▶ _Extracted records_
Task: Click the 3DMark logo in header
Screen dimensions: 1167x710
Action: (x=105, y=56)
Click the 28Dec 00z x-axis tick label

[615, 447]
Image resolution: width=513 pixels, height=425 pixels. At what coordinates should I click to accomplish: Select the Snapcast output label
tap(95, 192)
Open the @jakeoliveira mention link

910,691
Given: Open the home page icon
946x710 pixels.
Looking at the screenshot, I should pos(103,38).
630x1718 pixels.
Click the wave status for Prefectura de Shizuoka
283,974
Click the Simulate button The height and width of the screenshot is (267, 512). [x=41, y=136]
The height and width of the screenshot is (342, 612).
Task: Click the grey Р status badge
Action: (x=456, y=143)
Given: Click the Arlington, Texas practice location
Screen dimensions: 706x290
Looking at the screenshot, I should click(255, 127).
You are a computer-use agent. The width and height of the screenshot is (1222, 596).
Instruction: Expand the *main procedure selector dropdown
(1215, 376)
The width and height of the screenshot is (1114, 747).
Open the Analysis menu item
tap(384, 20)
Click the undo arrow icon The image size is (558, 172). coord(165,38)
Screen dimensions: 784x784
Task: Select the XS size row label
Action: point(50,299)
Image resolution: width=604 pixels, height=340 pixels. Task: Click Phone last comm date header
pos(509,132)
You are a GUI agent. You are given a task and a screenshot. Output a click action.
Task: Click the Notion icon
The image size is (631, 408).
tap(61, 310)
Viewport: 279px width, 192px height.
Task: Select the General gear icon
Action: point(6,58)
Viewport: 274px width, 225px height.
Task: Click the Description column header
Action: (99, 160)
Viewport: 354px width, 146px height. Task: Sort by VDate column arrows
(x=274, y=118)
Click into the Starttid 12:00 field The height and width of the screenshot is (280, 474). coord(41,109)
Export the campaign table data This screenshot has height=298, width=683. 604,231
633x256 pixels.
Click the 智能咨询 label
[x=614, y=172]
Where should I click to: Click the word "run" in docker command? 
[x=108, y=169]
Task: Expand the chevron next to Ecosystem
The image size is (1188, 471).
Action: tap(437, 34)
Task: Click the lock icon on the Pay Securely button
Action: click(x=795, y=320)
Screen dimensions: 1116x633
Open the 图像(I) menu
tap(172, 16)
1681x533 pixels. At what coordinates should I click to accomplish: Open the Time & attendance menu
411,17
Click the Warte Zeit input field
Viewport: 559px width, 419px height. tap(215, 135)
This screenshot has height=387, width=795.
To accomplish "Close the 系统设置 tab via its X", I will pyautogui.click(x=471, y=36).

▶ _Exercise_
Word for word, please print every line from the beginning of the records to the line bearing "The width and height of the screenshot is (1114, 747).", counting both ends and stopping there.

▶ _Response_
Task: Click the 3DMark logo in header
Screen dimensions: 1167x710
Action: (x=105, y=56)
Click the 28Dec 00z x-axis tick label

[615, 447]
Image resolution: width=513 pixels, height=425 pixels. At what coordinates should I click to accomplish: Select the Snapcast output label
tap(95, 192)
Open the @jakeoliveira mention link

910,691
Given: Open the home page icon
946x710 pixels.
Looking at the screenshot, I should pos(103,38).
630x1718 pixels.
Click the wave status for Prefectura de Shizuoka
283,974
Click the Simulate button The height and width of the screenshot is (267, 512). [x=41, y=136]
The height and width of the screenshot is (342, 612).
Task: Click the grey Р status badge
Action: (x=456, y=143)
Given: Click the Arlington, Texas practice location
Screen dimensions: 706x290
Looking at the screenshot, I should click(255, 127).
You are a computer-use agent. The width and height of the screenshot is (1222, 596).
Instruction: Expand the *main procedure selector dropdown
(1215, 376)
The width and height of the screenshot is (1114, 747).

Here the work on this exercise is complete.